In a previous study, metaproteomics was used to obtain functional information about the response of soil microbial communities to cadmium stress. In that study, we were able to separate and identify a number of proteins that were differentially expressed due to the exposure to toxic levels of cadmium.

In an effort to better understand the roles played by proteins in cadmium resistance mechanisms, we isolated the bacterium most resistant to cadmium. A defined minimal medium was designed to avoid cadmium precipitation, and the microbial consortium was grown in increasing cadmium. During these isolation experiments, only a very small number of distinct colonies were capable of growing in high cadmium-level environments. The bacterium used for this study was selected for its ability to grow in the presence of 100 mg/L cadmium. Its 16S rDNA was sequenced, and the organism was identified as a strain of Burkholderia cepacia.

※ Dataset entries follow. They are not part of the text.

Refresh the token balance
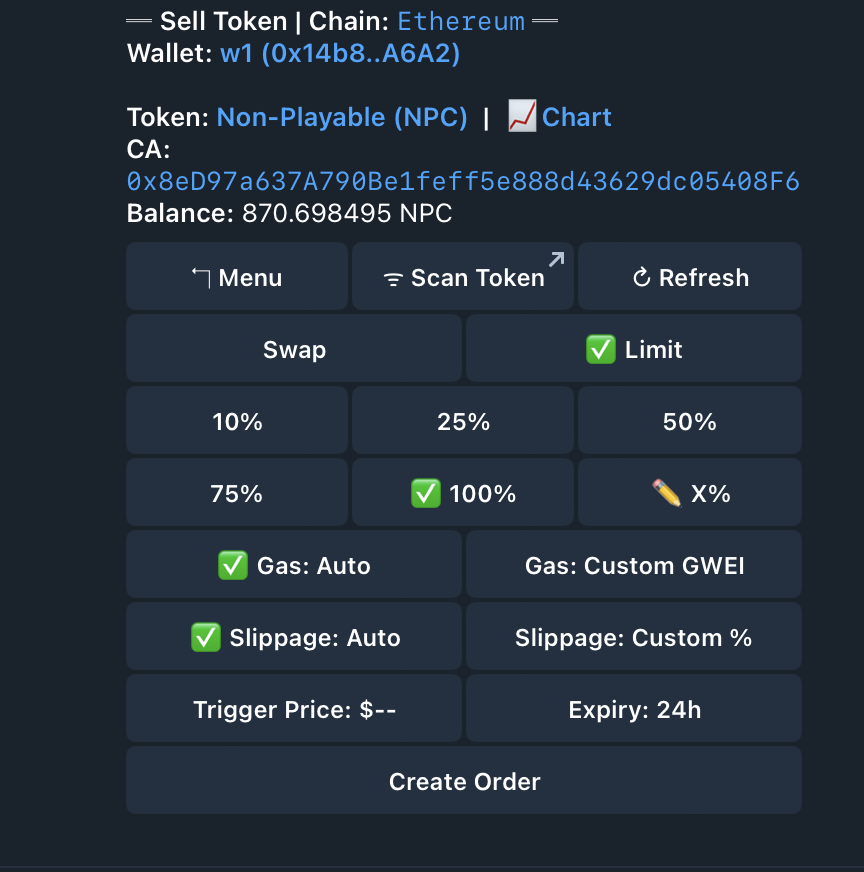[690, 277]
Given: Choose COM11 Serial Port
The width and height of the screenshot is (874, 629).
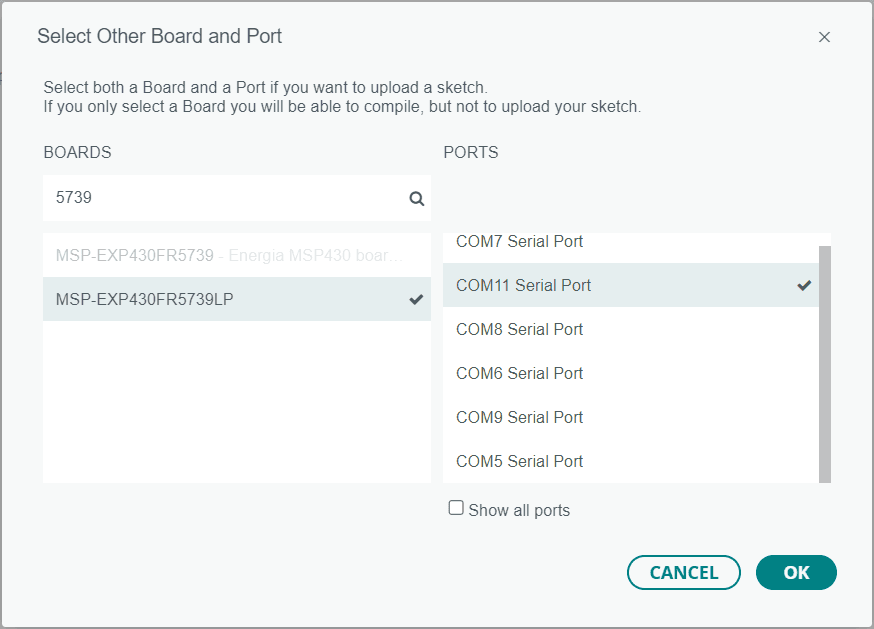Looking at the screenshot, I should pos(523,285).
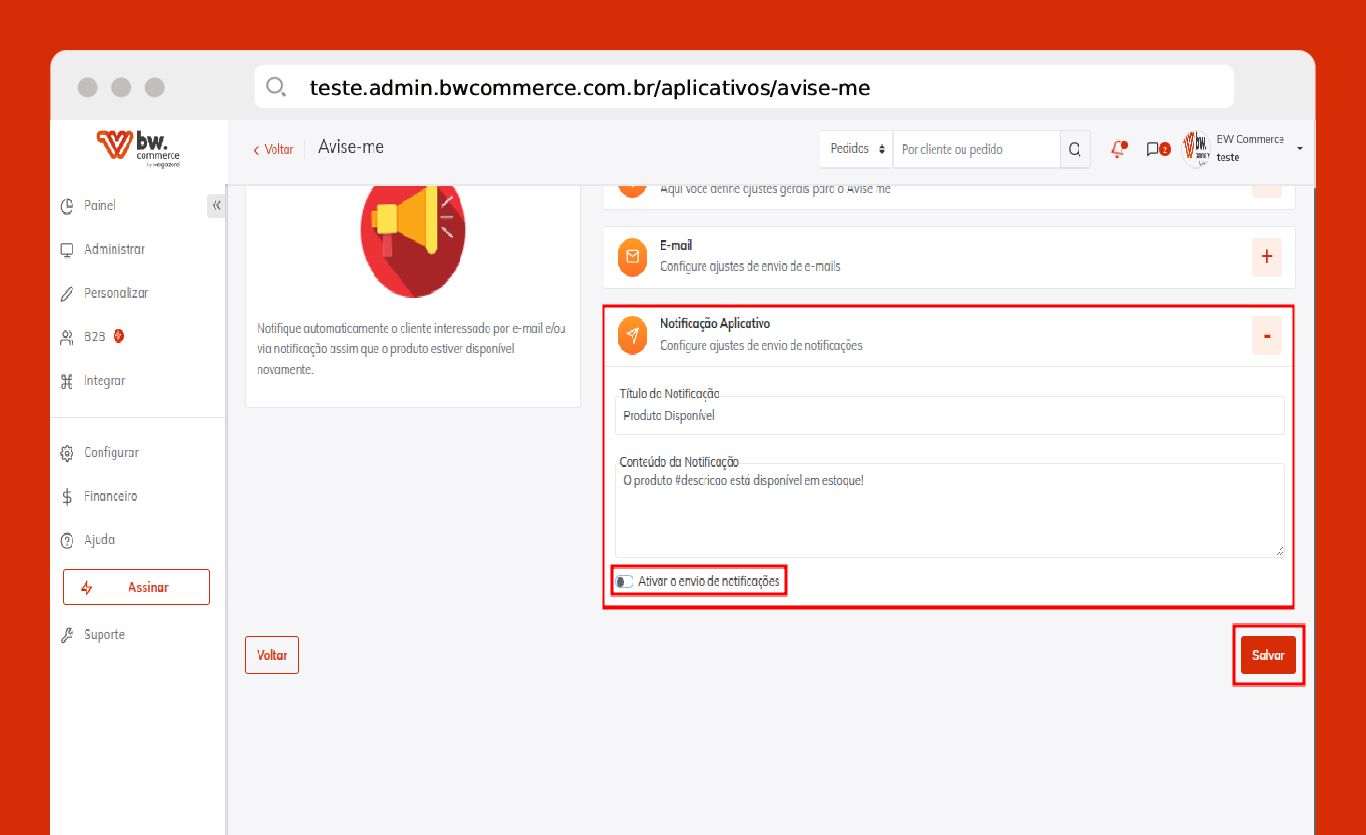Viewport: 1366px width, 835px height.
Task: Enable Ativar o envio de notificações toggle
Action: (x=624, y=581)
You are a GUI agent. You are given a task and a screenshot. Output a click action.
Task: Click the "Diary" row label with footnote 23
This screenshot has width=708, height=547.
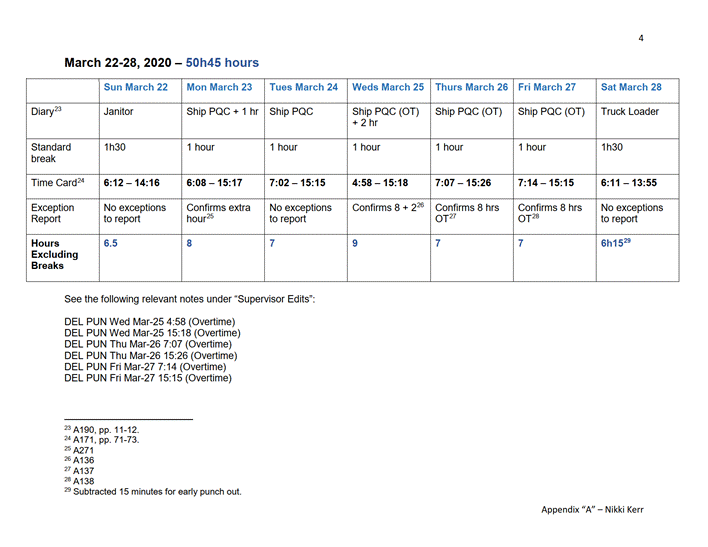pos(46,112)
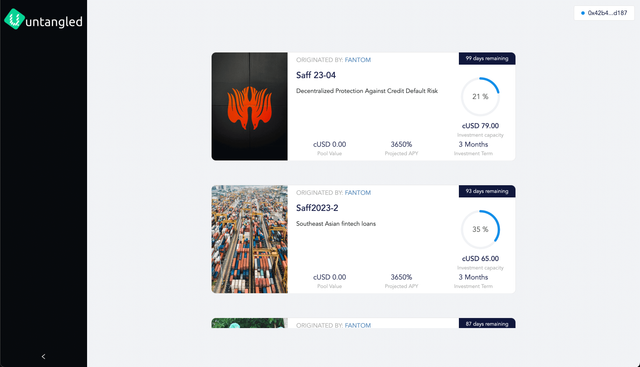Click the green forest thumbnail on the third card
The image size is (640, 367).
[x=249, y=323]
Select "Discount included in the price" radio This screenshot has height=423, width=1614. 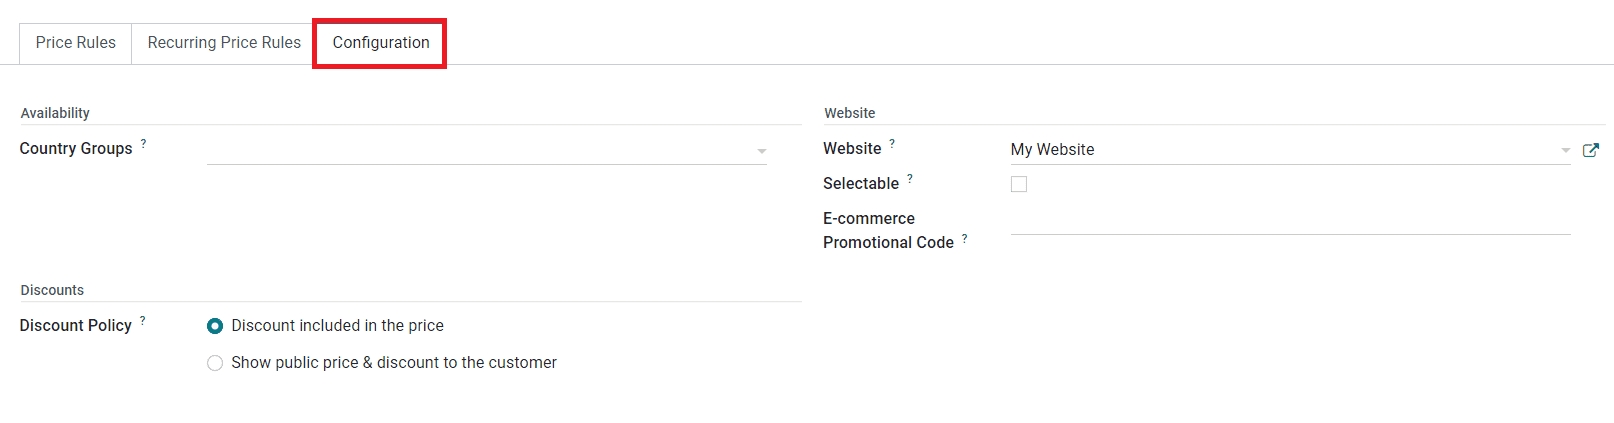pos(215,326)

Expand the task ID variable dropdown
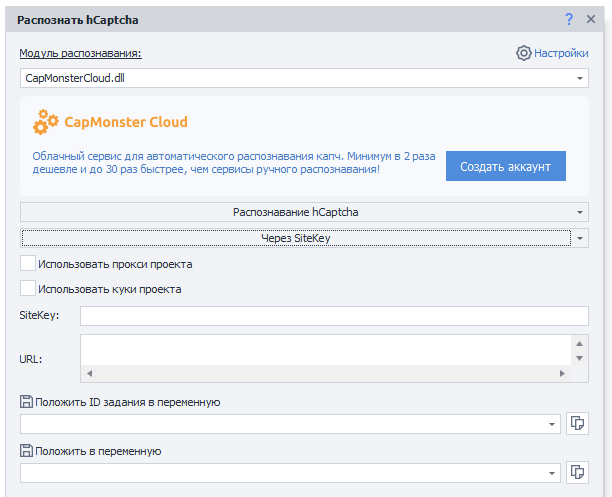coord(553,424)
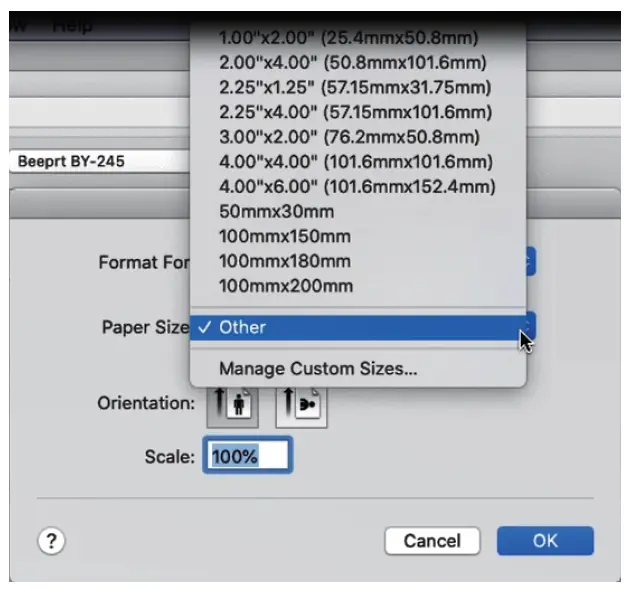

The specific objective of this investigation was to assess the mechanisms used by this bacterium to adapt to high levels of cadmium. To accomplish this, we used stable isotope metabolic labeling, in which either N-14 or N-15 was supplied as the only nitrogen source in the medium. Two cadmium concentrations were used: 10 and 100 mg/L of cadmium. Cultures were harvested at an OD600 of approximately 0.6, and equal amounts of labeled and unlabeled cultures were combined. Proteins were extracted and analyzed by 2DE and shotgun proteomics. The use of metabolic labeling yielded quantitative information about differential protein expression and increased the confidence level of protein identifications by adding an extra constraint that confirmed the presence of up- or down-regulation of two or more peptides per protein, also in agreement with gel images. A number of those proteins were identified from both workflows after database searching and de novo sequencing. There was a clear difference in the proteomes of the cultures grown on high and low level of cadmium, including proteins involved in energy metabolism, defense and transport. This approach represents one of the first applications of stable isotopic labeling to environmental proteomics of soil isolates.